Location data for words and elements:
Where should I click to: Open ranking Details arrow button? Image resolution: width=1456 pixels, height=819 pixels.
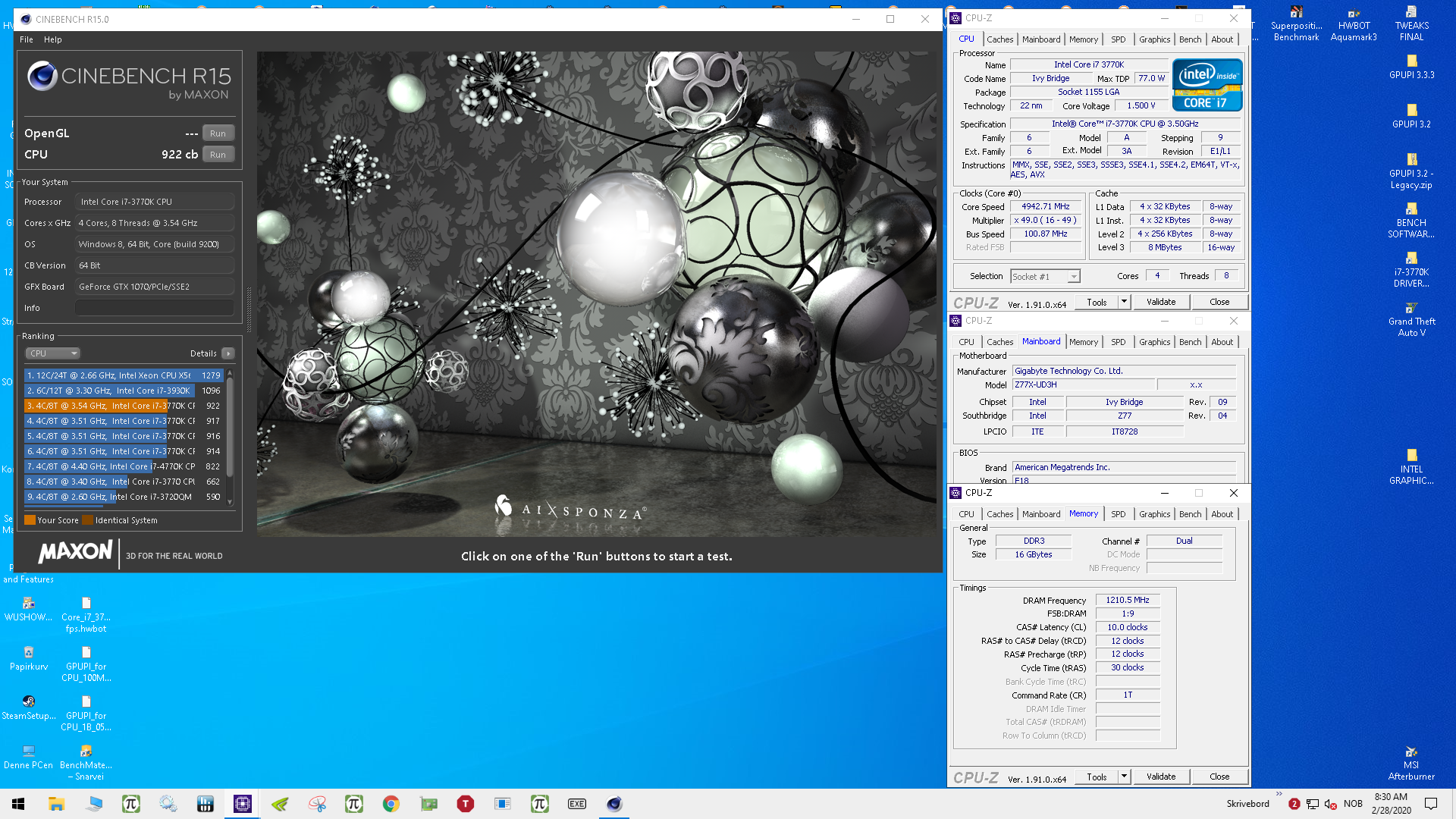228,353
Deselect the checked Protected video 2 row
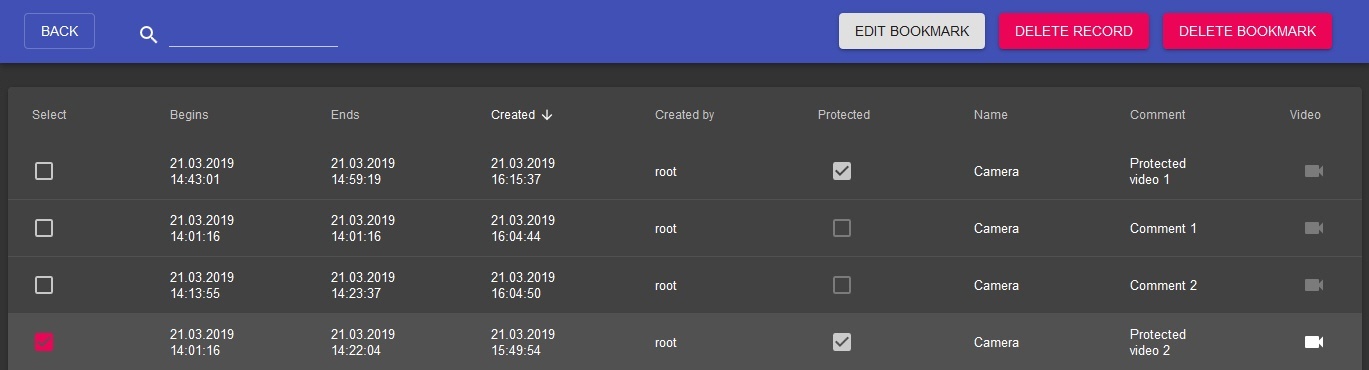 44,342
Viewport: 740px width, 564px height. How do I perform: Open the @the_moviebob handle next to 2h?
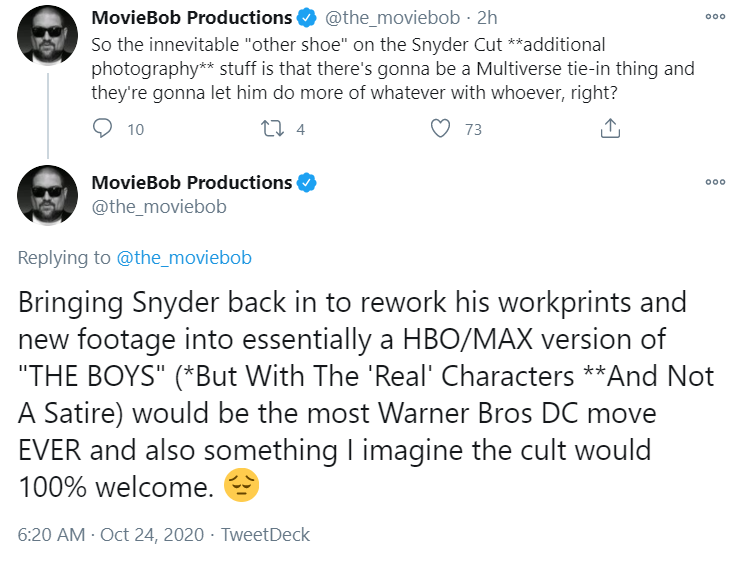pos(392,18)
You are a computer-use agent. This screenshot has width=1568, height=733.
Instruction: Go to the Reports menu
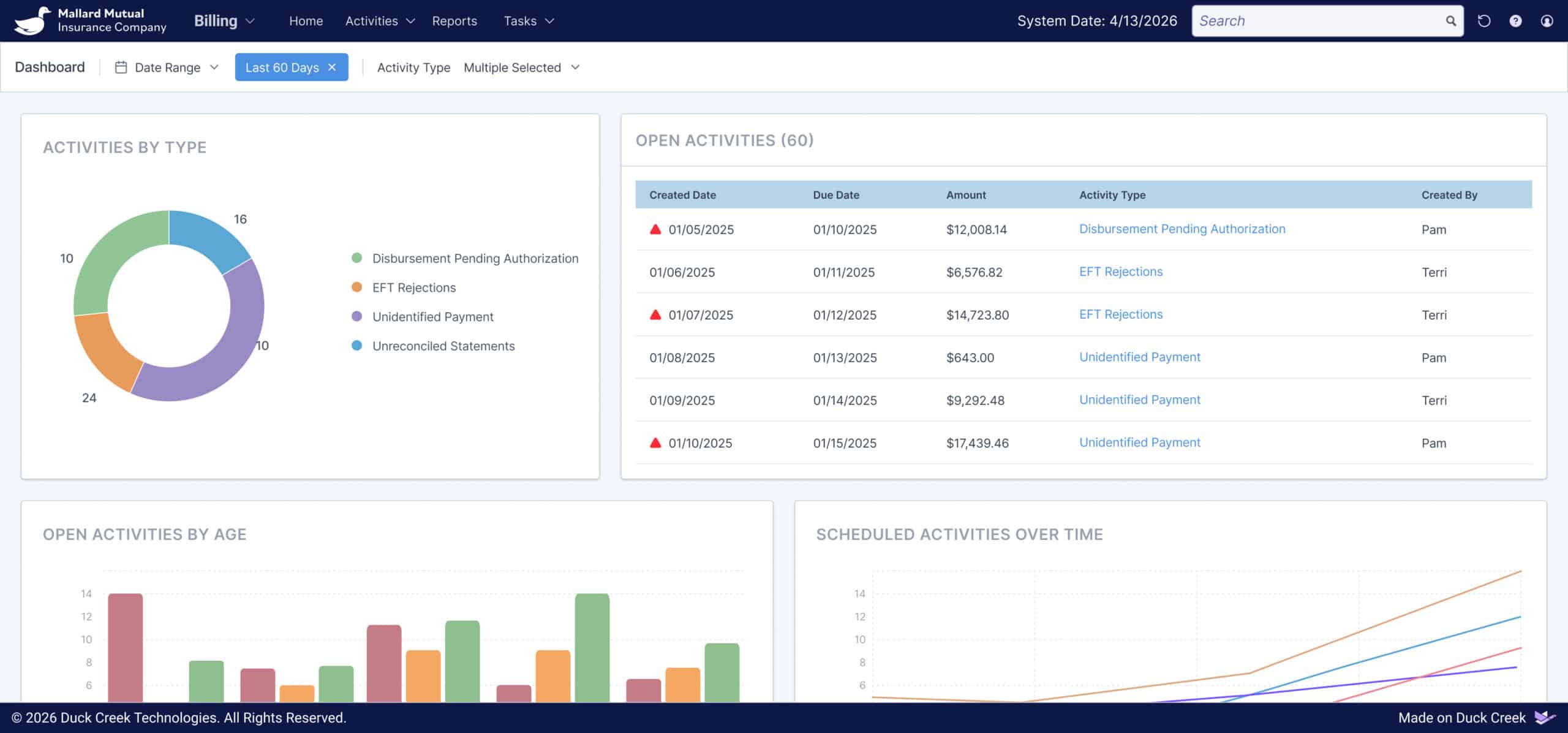coord(454,21)
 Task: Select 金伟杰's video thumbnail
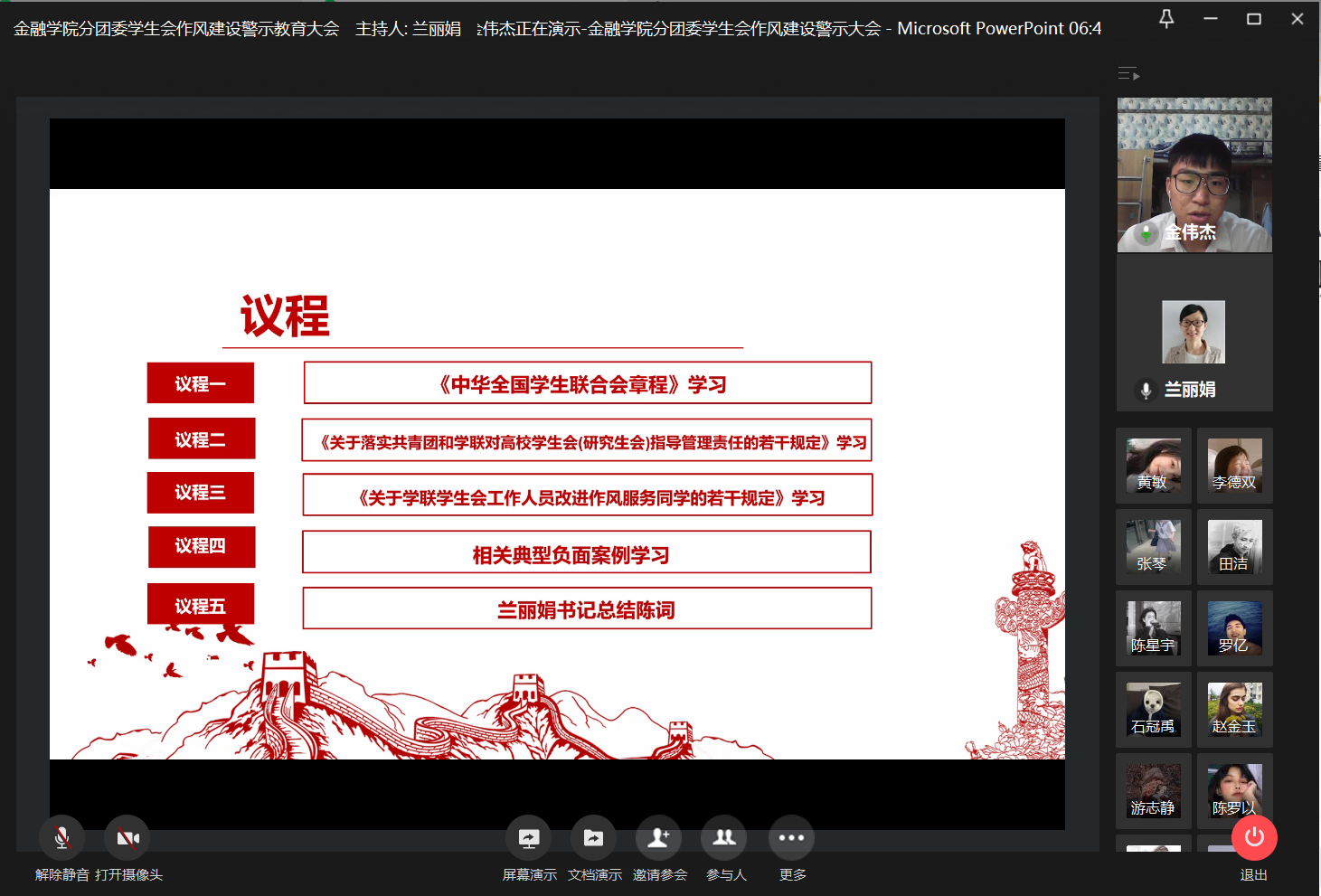click(x=1194, y=174)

- _GIVEN REQUEST_
Starting at the line that contains "Deselect the checked Protected video 2 row" and ending with the last of the entries, output those lines exactly as they appear, with the pictures left out.

- _WORKED SOLUTION_
Deselect the checked Protected video 2 row
 44,342
Viewport: 740px width, 564px height. How do I perform: Open the @the_moviebob handle next to 2h?
pos(392,18)
You are a computer-use agent. This screenshot has width=1568, height=733.
Instruction: Go to the Reports menu
coord(454,21)
 Task: Select 金伟杰's video thumbnail
click(x=1194, y=174)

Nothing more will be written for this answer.